ASSIGNMENT –
Set down every line from the one with "Screen dimensions: 1137x630" to the end of the entries, both ends included, exactly as it reads and without pictures.
((
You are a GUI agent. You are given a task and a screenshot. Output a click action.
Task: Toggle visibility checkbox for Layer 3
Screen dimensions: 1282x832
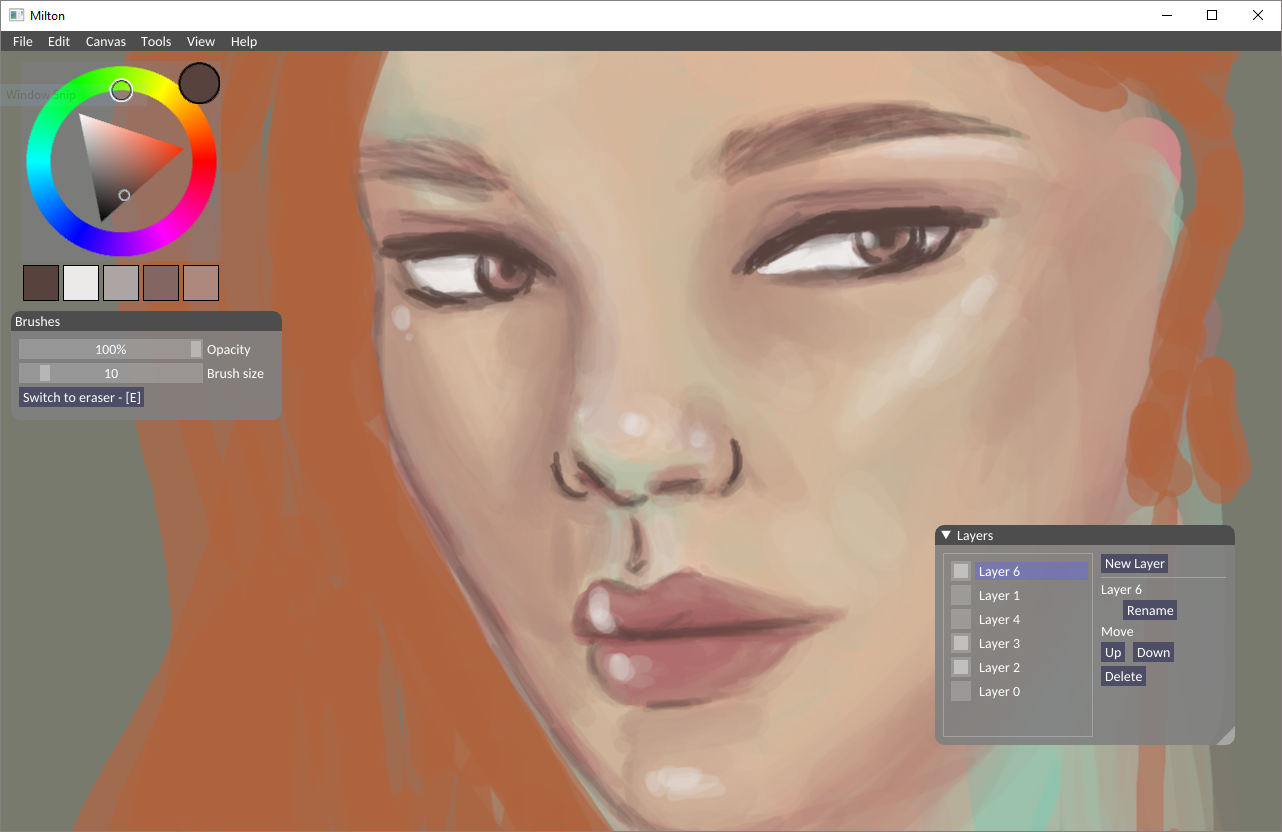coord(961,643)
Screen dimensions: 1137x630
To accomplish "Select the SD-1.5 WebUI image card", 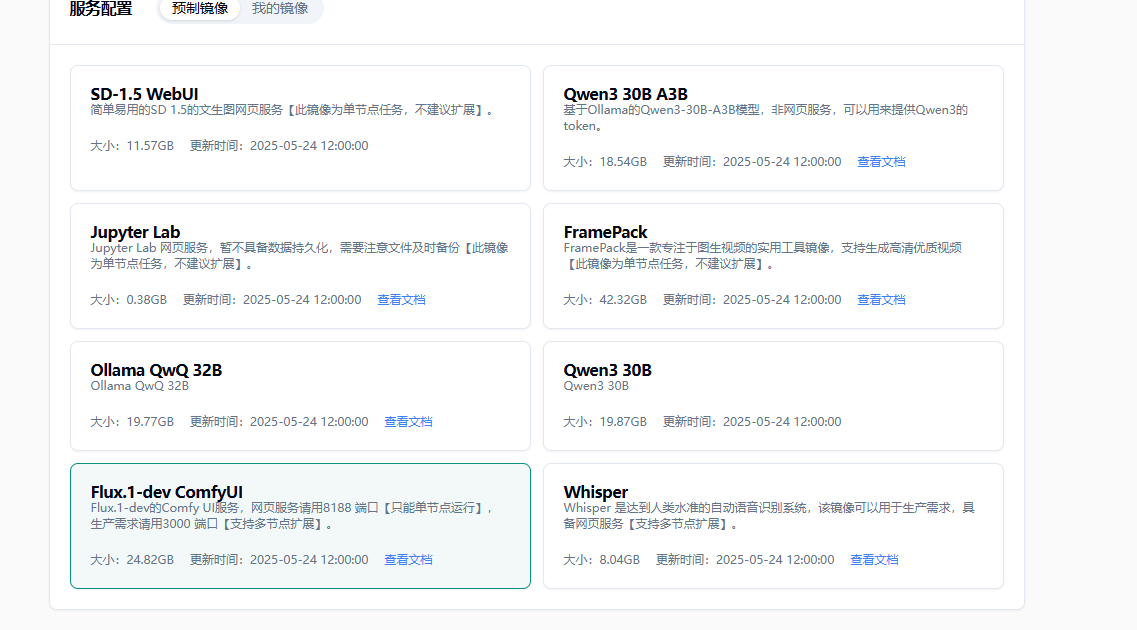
))
ANSWER SPACE –
Screen dimensions: 1137x630
To accomplish "Select the SD-1.5 WebUI image card", 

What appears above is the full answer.